What are the difficulties in obtaining a H1-B Visa?
  • Timing is everything. There is a quota each year for the number of H1-B Visas that are given. The quota periods begin in April and end in October of the same year. You will need to be a competitive applicant for one of these visas as “spots” are known to be filled within weeks of opening dates of the application. You generally file for a H1-B visa in April and your “start” date of employment will be in October of that year. This may not go over well with an employer who wants to hire sooner.
  • Cost. Costs affiliated with H1-B visas can be in the thousands. Employers may require you to cover these costs.
  • Finding an Employer. Certain employers, such as non-profits and teaching hospitals affiliated with universities, are H1-B quota exempt. This means you are able to apply for a H1-B visa quickly with a start date that is not subject to quota caps.

Are there ways to help me obtain my H1-B Visa?
Yes. Become a competitive candidate while in PA school. Hire a legal representative or immigration lawyer, such as those at VisaPro. Pay the $1,000 premium to expedite processing to get your visa within 2 weeks of sending in your application.

I was accepted to a U.S. PA program, but I do not know the first steps for coming to the United States. What should I do first?
Visit the International Affairs website for UT Southwestern for information. The left hand side of the page has links for what to do before you arrive, bringing your family, day care and school information, ELS courses, finances, and tips for life in the U.S.

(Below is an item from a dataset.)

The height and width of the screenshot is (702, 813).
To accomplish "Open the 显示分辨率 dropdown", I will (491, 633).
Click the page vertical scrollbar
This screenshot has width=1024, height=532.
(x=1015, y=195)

CASPA as an International PA Student
Below is some information CASPA asks you about that may be important if you are an international applicant or medical graduate. I have listed this particular information to draw your attention to these fields when filling out your CASPA application. Probably of most importance is the text in red, which I think most students will find helpful to know well in advance before applying.
  • Materials Under Another Name - If you are sending any documentation to CASPA where your name is listed differently than it appears on your application, you MUST COMPLETE THIS SECTION . Failure to complete this section can prevent important documents from being matched to your application.

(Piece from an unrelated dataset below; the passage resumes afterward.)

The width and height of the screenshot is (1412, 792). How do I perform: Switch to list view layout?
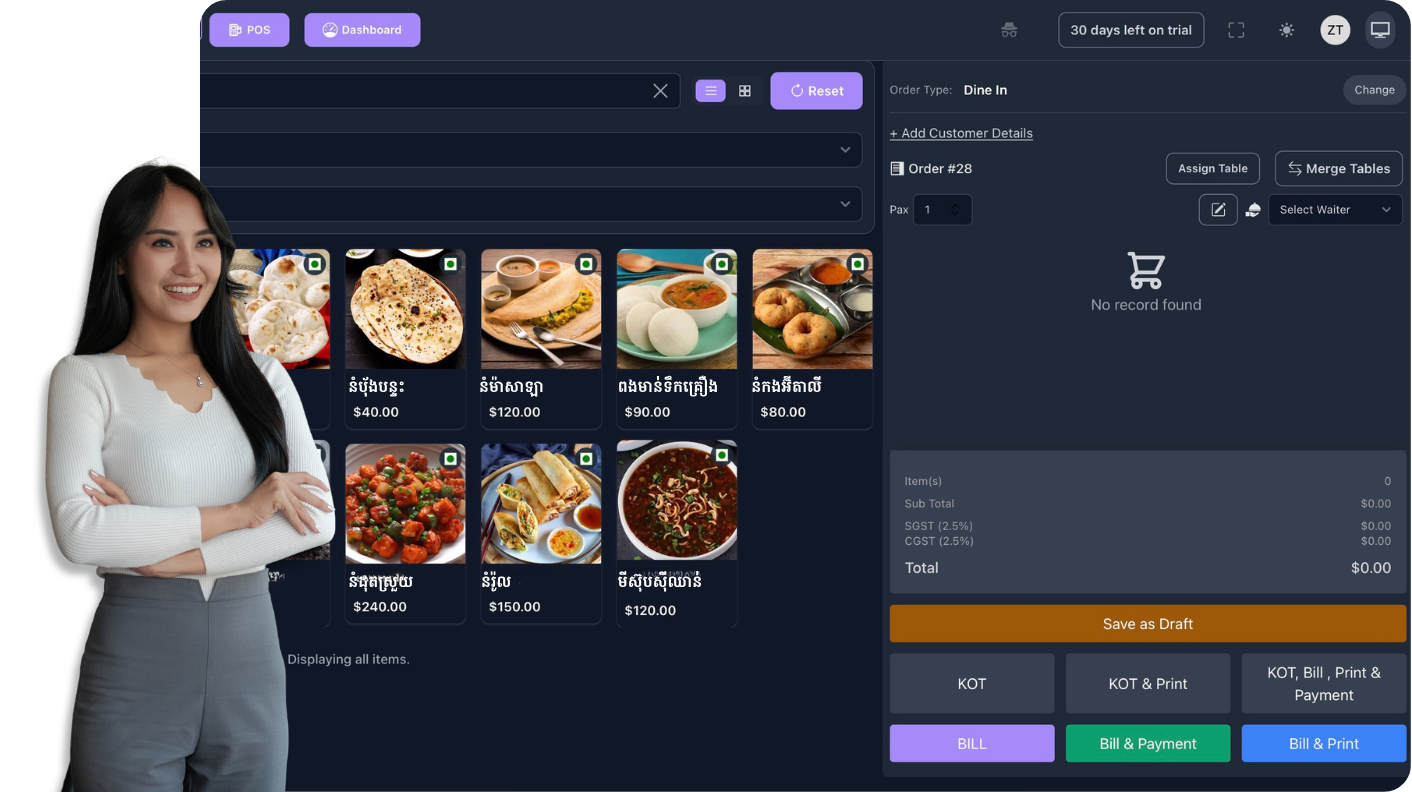tap(710, 91)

    • Examples: maiden names, nicknames, “westernized names” which many international applicants may have, alternate punctuation (your name has an apostrophe or hyphen in it), alternate spacing (your name has 1 or 2 spaces, etc.), known misspellings (if a document contains a misspelling, ex. Gonzales and Gonzalez)
  • Demographic Information
    • Citizenship status - Select your status as a U.S. citizen, temporary resident, permanent resident, or non-resident. If you are a temporary resident please indicate your Visa status.
    • Languages - Physician Assistant students interact with patients from many backgrounds. Indicate any language(s) other than English in which you feel comfortable conversing.
    • Residency Claim - Select the U.S. state and list the county in which you currently claim residency.
    • Birth Information - Enter your birth date, in the format MM/DD/YYYY. For example, “01” would be listed for the month of January. Also indicate the state/Canadian province, county, and country of your birth. If you were born outside of the U.S./Canada, please select “No State.”
    • Secondary (high school) Data - Enter the name of the high school you graduated from and the city where it was located. Select the appropriate state or Canadian province and your year of graduation from the drop-down menu. If you attended high school outside of the U.S./Canada, please select “No State.” If you did not graduate from high school and instead passed the GED exam, please input “GED” for the high school name and the city where you sat for the exam.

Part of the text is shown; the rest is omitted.